[lustre-devel] [EXTERNAL] Re: Direct Modification of Lustre Metadata on Disk

Wed Jan 31 17:26:14 PST 2024

Hello Andreas,

I sincerely apologize for the delay in responding to your previous
email. It was not my intention for my reply to be delayed. Please know
that I have now had the chance to thoroughly review your previous
email, and I am eager to continue our conversation.

Our primary research objective is fault injection in the xattr of the
Lustre file system. It would be immensely helpful if you could direct
me towards publications regarding this topic.

Regarding the ideas related to Lustre, it would indeed be a great
opportunity for us to delve deeper into Lustre-related research and
potentially implement solutions that contribute meaningfully to the
field. I'm keen to hear more about the research ideas you're
considering and how they might align with our interests and goals.
Let's discuss further and explore potential opportunities.

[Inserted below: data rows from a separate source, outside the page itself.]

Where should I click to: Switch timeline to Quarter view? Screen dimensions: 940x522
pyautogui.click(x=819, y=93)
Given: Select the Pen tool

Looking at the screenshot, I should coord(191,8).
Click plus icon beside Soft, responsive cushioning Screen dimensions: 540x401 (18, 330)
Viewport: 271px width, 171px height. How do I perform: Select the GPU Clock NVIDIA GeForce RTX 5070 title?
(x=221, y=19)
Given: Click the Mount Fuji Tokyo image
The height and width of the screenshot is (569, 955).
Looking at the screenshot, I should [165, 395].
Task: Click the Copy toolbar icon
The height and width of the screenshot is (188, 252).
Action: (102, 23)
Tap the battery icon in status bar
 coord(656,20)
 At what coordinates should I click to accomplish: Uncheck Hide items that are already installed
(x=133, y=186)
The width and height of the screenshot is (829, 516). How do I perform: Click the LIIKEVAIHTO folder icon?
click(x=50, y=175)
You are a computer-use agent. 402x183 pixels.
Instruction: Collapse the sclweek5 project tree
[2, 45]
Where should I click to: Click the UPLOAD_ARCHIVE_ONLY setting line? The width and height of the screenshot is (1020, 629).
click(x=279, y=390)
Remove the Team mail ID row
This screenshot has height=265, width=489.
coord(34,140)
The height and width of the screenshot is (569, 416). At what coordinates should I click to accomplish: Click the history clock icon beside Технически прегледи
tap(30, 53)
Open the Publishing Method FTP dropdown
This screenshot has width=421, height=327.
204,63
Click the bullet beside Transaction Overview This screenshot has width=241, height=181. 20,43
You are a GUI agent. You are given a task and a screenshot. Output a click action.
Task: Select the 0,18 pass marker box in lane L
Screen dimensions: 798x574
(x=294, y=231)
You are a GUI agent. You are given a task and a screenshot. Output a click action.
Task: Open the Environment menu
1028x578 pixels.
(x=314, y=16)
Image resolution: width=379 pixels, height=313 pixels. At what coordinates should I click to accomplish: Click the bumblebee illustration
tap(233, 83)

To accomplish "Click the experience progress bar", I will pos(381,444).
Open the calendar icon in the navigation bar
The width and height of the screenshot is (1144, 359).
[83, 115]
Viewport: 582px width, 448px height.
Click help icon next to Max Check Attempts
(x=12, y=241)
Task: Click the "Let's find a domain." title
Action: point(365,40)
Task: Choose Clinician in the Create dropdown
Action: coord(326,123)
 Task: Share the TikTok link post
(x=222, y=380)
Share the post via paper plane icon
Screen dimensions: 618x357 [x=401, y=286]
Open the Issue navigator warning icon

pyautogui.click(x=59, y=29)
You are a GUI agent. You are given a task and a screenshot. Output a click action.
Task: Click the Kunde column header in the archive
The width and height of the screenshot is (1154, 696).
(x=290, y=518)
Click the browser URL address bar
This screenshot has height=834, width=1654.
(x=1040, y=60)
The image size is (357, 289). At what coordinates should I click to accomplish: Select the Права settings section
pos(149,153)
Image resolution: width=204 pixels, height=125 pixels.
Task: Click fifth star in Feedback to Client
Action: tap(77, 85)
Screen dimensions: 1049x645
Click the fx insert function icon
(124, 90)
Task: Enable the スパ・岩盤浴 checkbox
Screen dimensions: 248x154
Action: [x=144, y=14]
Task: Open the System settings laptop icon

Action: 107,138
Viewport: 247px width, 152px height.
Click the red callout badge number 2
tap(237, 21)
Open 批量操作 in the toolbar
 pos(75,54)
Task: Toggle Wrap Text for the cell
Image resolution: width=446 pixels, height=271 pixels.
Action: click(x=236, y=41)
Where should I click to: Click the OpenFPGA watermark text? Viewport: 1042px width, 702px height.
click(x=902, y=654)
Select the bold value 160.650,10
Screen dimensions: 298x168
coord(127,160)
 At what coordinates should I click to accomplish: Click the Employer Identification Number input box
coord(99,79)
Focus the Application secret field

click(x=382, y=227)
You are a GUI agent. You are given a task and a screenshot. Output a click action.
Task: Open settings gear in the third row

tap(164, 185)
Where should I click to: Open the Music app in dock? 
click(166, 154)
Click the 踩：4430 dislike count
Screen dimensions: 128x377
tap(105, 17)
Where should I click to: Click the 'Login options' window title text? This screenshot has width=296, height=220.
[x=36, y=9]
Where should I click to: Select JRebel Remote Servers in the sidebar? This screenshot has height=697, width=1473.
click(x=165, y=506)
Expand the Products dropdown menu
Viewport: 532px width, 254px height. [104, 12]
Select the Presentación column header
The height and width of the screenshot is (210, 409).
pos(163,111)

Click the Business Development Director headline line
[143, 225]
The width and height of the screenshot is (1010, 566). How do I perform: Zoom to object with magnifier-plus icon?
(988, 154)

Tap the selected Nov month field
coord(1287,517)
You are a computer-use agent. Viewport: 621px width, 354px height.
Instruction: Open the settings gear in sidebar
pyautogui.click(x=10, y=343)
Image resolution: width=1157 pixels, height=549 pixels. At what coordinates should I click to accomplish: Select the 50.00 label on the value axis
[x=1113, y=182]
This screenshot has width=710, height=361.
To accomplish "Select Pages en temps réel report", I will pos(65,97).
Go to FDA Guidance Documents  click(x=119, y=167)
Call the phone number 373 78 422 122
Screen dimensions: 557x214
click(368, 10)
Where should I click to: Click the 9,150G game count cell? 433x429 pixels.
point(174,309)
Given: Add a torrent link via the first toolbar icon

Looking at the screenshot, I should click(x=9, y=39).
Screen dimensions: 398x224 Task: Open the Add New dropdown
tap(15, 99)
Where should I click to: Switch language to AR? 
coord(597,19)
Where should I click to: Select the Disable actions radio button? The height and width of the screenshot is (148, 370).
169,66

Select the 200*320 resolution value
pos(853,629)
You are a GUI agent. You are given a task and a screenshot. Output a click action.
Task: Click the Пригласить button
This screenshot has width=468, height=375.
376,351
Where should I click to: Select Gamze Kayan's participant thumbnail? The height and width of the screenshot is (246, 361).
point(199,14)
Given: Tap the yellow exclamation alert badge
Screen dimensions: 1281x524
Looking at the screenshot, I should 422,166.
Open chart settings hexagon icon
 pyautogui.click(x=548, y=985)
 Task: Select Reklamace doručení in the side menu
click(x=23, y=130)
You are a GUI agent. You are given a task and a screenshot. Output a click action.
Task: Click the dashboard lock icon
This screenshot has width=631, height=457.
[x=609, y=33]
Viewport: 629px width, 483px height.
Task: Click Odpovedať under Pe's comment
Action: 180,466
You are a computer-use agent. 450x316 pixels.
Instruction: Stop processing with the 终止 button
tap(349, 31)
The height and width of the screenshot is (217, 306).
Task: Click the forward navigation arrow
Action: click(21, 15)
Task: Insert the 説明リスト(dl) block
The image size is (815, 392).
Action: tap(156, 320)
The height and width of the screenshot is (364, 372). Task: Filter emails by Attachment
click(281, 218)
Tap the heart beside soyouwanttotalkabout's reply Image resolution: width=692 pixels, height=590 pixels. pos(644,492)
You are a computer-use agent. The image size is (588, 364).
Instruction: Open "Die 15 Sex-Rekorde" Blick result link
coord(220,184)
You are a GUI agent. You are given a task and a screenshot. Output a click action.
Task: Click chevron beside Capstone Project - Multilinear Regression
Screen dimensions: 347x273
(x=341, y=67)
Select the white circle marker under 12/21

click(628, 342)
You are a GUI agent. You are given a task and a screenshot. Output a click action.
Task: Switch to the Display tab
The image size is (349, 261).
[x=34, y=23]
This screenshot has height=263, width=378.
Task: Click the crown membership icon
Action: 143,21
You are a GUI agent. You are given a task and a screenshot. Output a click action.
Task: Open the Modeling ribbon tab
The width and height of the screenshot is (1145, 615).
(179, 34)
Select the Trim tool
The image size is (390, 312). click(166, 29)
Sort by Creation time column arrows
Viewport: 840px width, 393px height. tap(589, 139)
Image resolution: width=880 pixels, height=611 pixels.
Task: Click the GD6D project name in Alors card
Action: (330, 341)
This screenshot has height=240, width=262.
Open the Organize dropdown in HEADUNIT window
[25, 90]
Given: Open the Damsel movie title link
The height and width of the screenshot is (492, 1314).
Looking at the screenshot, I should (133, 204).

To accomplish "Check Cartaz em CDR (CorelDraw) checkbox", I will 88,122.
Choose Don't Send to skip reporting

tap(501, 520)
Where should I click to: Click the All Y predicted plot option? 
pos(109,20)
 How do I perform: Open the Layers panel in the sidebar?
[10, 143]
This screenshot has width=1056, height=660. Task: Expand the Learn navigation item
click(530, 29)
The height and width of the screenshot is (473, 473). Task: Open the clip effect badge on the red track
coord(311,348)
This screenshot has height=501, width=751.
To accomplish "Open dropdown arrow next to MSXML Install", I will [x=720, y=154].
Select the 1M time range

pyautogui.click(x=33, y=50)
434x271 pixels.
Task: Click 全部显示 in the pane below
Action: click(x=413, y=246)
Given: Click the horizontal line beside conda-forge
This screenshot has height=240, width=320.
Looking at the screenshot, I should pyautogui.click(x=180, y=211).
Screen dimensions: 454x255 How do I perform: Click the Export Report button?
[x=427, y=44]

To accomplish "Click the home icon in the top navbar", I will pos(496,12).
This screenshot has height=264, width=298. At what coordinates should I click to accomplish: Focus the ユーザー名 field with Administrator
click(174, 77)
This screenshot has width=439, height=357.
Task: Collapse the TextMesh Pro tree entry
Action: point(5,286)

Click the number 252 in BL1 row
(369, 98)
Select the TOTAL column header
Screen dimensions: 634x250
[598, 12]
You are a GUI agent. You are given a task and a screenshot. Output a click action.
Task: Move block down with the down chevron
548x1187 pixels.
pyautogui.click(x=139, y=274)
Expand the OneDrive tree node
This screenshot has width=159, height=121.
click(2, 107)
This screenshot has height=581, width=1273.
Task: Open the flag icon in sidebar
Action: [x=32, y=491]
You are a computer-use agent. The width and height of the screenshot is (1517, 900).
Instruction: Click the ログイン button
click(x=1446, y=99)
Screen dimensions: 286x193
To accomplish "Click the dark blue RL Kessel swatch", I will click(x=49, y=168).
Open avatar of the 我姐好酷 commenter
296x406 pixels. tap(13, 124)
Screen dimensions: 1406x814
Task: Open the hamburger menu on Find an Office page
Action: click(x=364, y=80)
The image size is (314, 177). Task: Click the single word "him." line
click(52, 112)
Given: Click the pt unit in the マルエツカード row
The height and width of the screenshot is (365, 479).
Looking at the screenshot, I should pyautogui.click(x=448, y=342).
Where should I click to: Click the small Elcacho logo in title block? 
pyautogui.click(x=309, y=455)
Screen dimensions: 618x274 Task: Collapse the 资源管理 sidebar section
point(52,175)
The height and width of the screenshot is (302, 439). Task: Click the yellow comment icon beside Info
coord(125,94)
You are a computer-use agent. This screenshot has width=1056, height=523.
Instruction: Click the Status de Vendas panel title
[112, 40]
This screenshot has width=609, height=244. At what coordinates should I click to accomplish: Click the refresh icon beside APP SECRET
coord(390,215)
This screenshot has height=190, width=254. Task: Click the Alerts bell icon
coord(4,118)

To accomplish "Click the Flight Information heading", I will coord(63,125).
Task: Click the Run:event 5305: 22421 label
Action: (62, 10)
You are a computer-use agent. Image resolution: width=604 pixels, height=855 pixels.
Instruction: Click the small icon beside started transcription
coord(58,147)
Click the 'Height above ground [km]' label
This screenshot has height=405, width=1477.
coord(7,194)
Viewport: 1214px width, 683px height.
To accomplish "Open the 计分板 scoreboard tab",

Regarding my current implementation of injecting faults, I am not
creating a large xattr, instead I am trying to overwrite xattrs like
LMA, Linkea, Lovea.
It is possible that I might be injecting fault at a wrong place but I
am reading the MDS disk and traversing the target file inode (the file
I want to inject fault in) and I am able to read the LMA, Linkea,
filename and Lovea and match them with results from "getfattr". Then I
proceed to write a faulty value at these locations on the disk. But I
face problem syncing the changes to the disk. Please help me get more
clarity if I am targeting the wrong place. Additionally I am clearing
the client-side cache to be able to read these new values.
I am doing : "sudo lctl" and then "set_param
ldlm.namespaces.*.lru_size=clear" . However the "getfattr" on the
client still reads the original correct values.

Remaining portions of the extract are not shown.